In order to escape the museum grounds, I walked out to the dusty, dry, fast super highway and awaited another super tuk tuk, which drove me to a very cool, old Wat called Chedi Luang. The huge, crumbling central brick Stupa had been an early city navigational point for me and I loved the 4 niches, each with a gold, cross-legged Buddha under a Banyon Tree, and surrounded by elephant carvings. I passed a long, gold reclining Buddha in an open air hut with pigeons in the hut rafters. The very moment that I began wondering if Chedi Luang had pigeon poop problems, a pigeon dropped a large one right next to the Buddha’s belly. Does that seem as inauspicious to you as it did to me???

I picked up my laundry and then walked one last time in the direction of Paddy Fields. I stopped for a plate of glass noodle salad (mediocre at best) and did manage to visit the major Wat located just around the corner called Wat Phra Singh – which was an amazing, well-decorated temple complex where I was in time to hear the monks called to prayer by a peal of a large, deep bell and to hear the resulting chants from the windows of a temple. Yet time was slipping away so I made my way back to the hotel but as I did, I didn’t want to miss a single miscellaneous detail: the Chinese funeral shops, advertisements re: babies/mosquitoes/malaria, T.I.T.S. radio (the only English radio station in Chang Mai) (shake head), the diligent street cleaners with straw hats and handkerchiefs protecting their faces, the Thai market where I had tried a green panadanus leaf cake (texture gelatin, taste really good), and gloated that I finally, finally had mastered how to get negotiate a ride and destination around the city.

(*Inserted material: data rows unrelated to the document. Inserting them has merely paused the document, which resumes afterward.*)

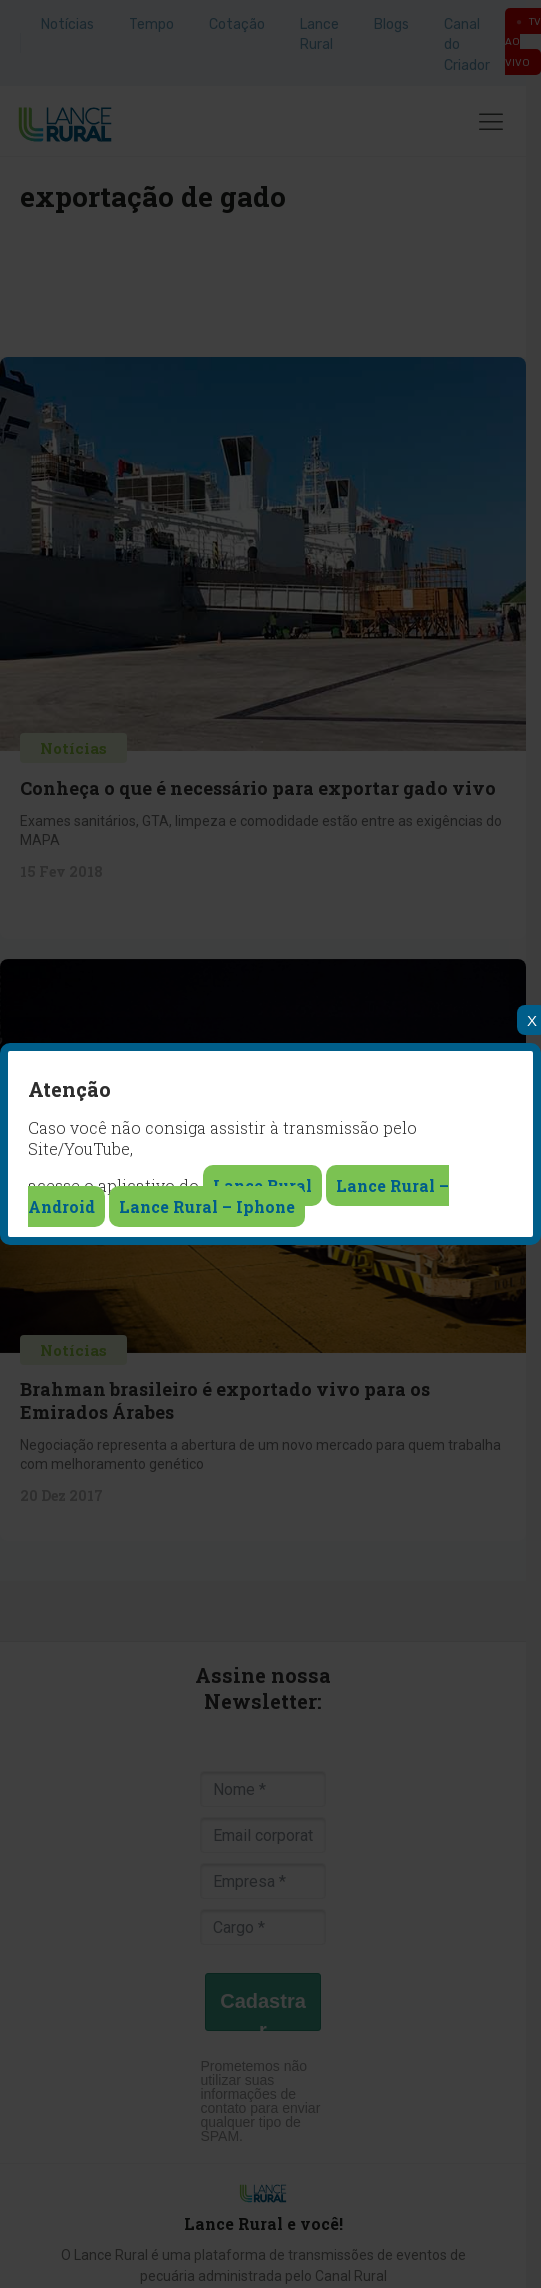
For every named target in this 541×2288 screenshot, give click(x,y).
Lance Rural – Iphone (207, 1206)
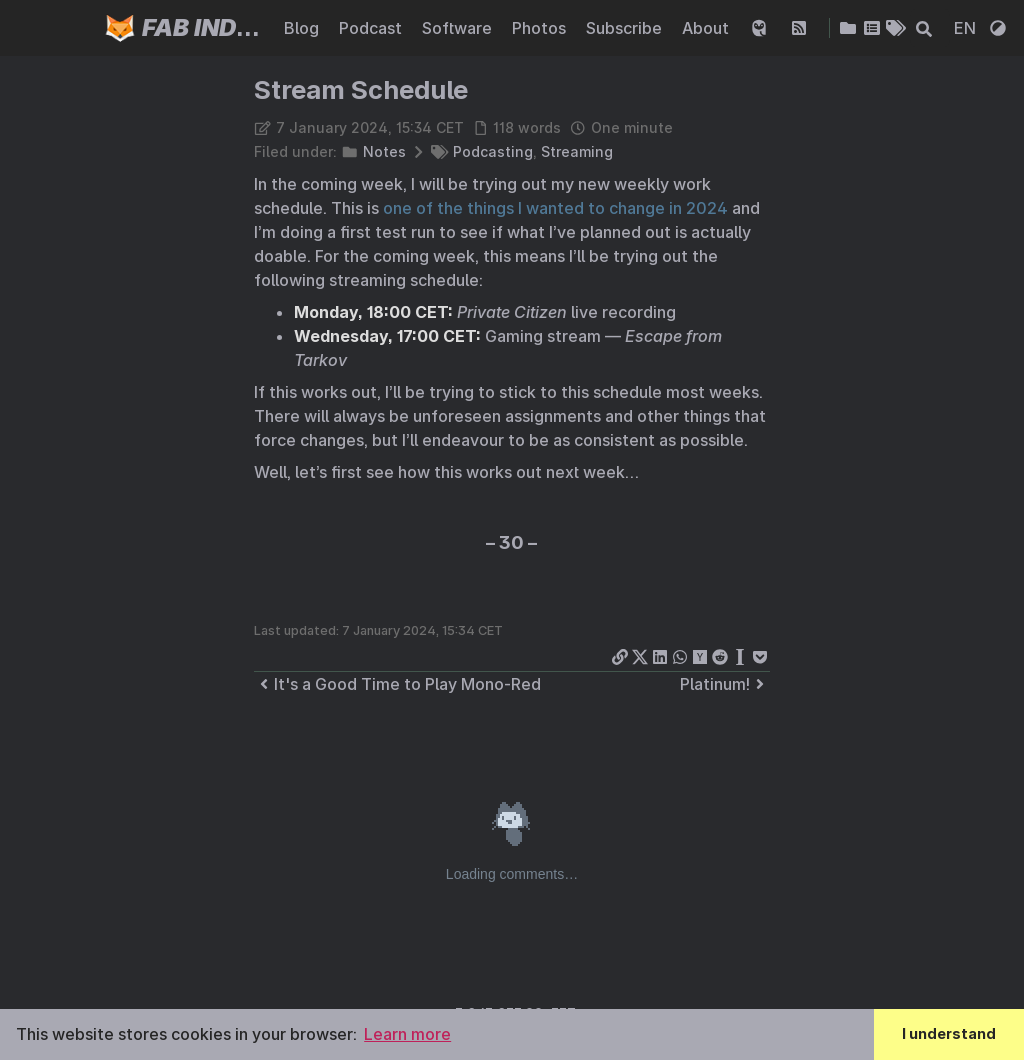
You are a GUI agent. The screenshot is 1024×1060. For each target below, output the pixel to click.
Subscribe (626, 28)
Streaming (577, 151)
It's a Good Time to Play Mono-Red (397, 684)
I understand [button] (949, 1033)
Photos (541, 28)
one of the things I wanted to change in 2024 (555, 208)
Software (459, 28)
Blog (303, 28)
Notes (384, 151)
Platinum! (725, 684)
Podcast (372, 28)
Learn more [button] (407, 1034)
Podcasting (493, 151)
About (707, 28)
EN (967, 28)
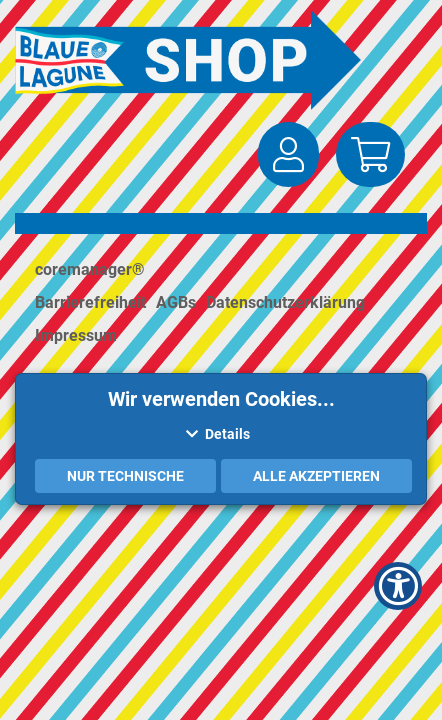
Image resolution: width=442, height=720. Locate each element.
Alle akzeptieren (316, 476)
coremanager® (90, 269)
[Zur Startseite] (193, 60)
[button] (288, 154)
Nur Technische (125, 476)
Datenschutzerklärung (285, 302)
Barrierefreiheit (90, 302)
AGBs (176, 302)
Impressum (76, 335)
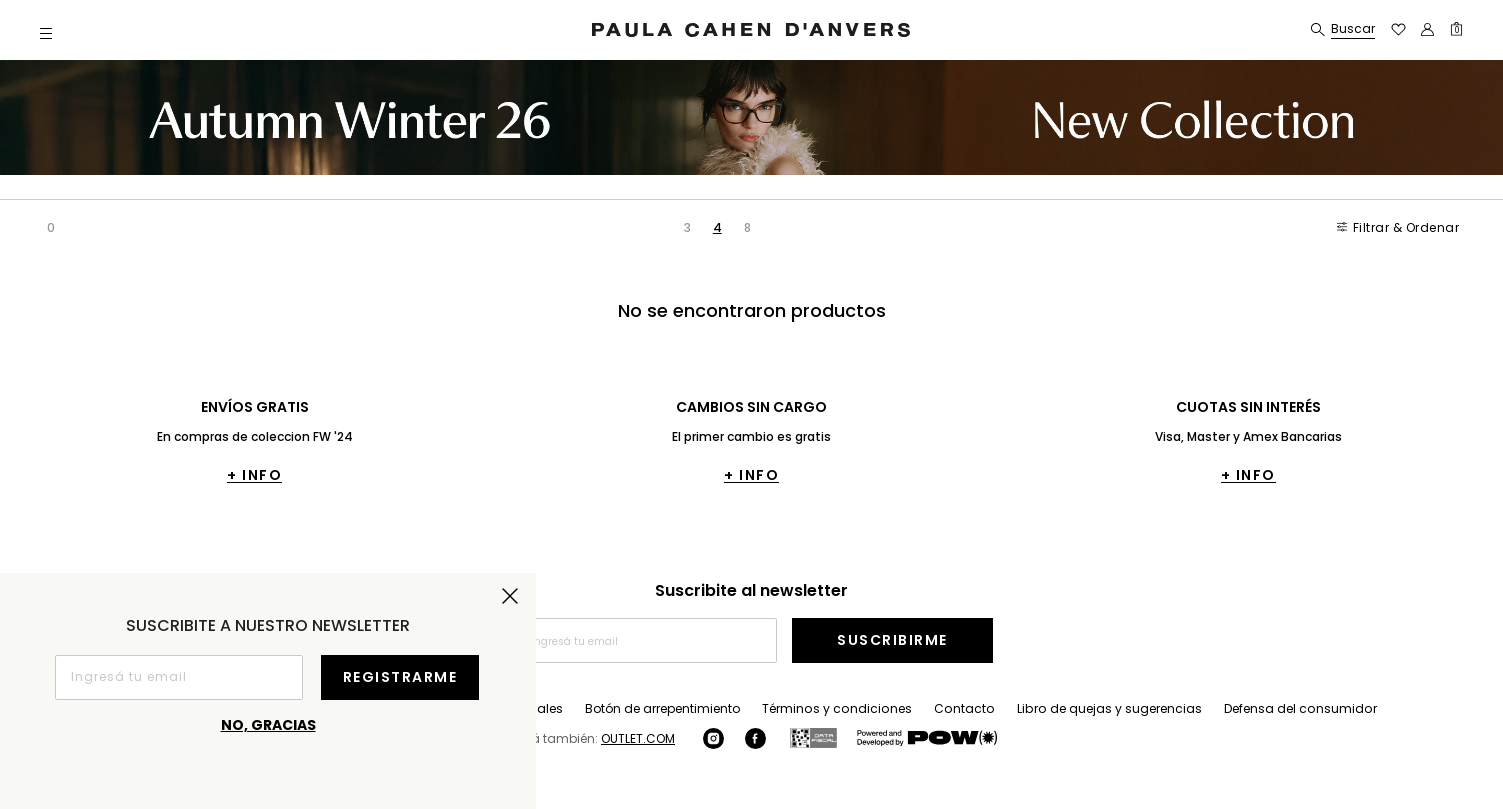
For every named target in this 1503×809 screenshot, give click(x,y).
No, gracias (268, 725)
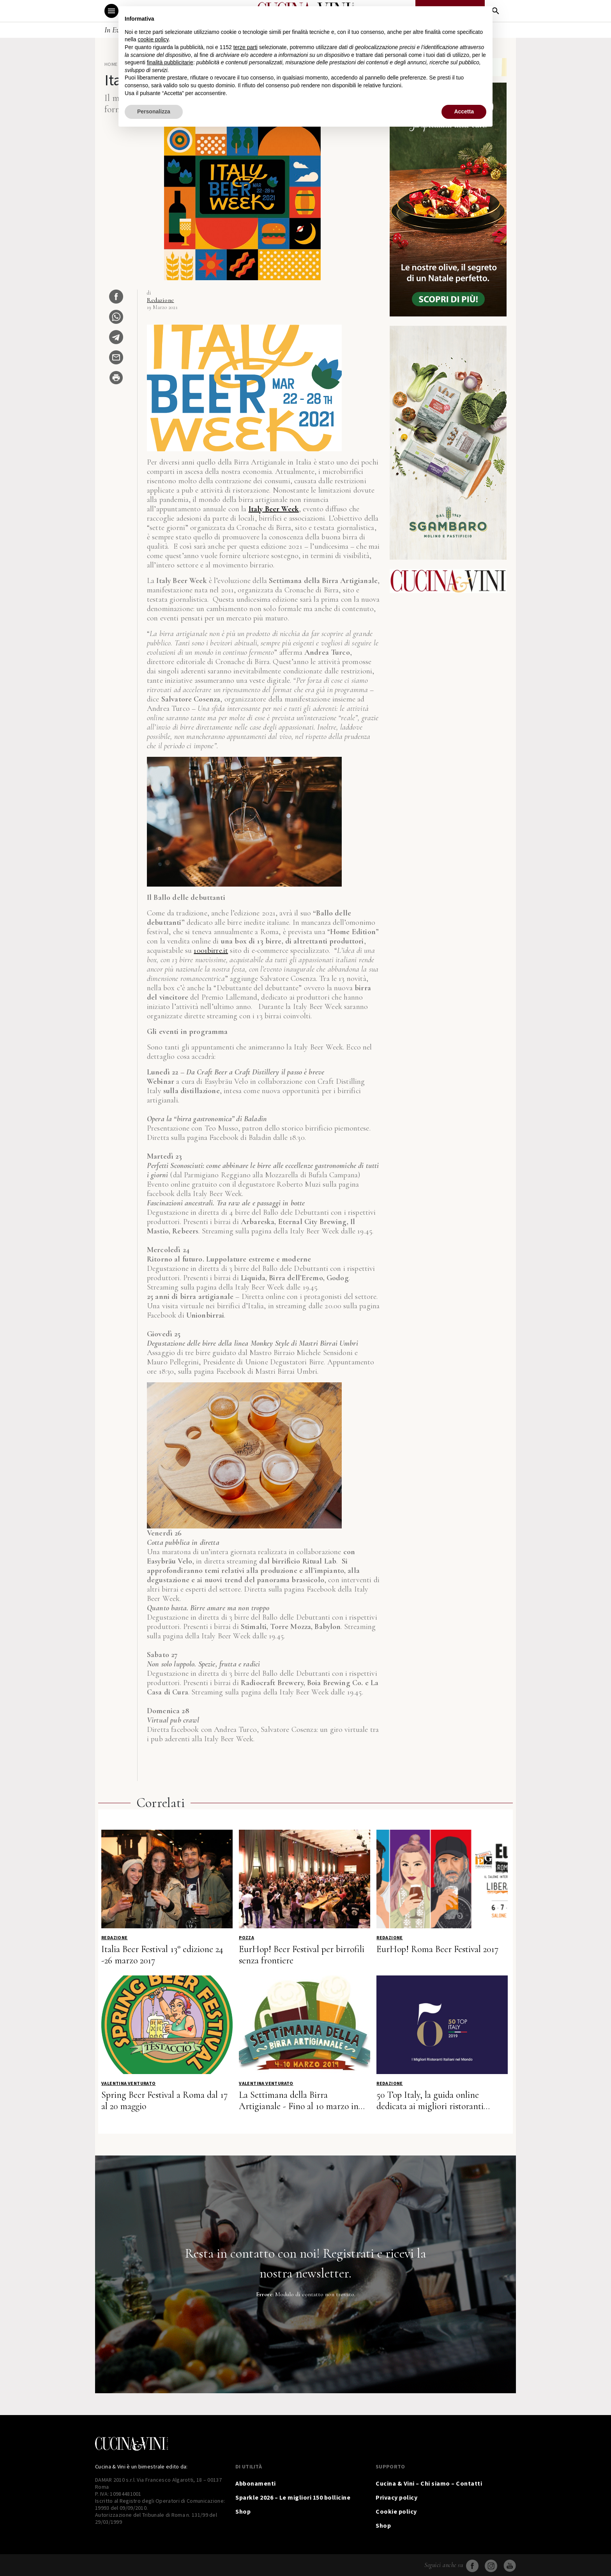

Upon my return, naturally I showered and zipped my suitcase closed, said good-bye and thank you to Paddy Fields, hitched a ride to a tea place for a snack (chocolate waffles + mint/green tea), and was still in plenty of time for my train to Bangkok.

My assigned seat positioned me so that my back was to Chang Mai. And as the train slid away from Chang Mai, my mind acknowledged my departure while already racing ahead of the train to Bangkok and beyond.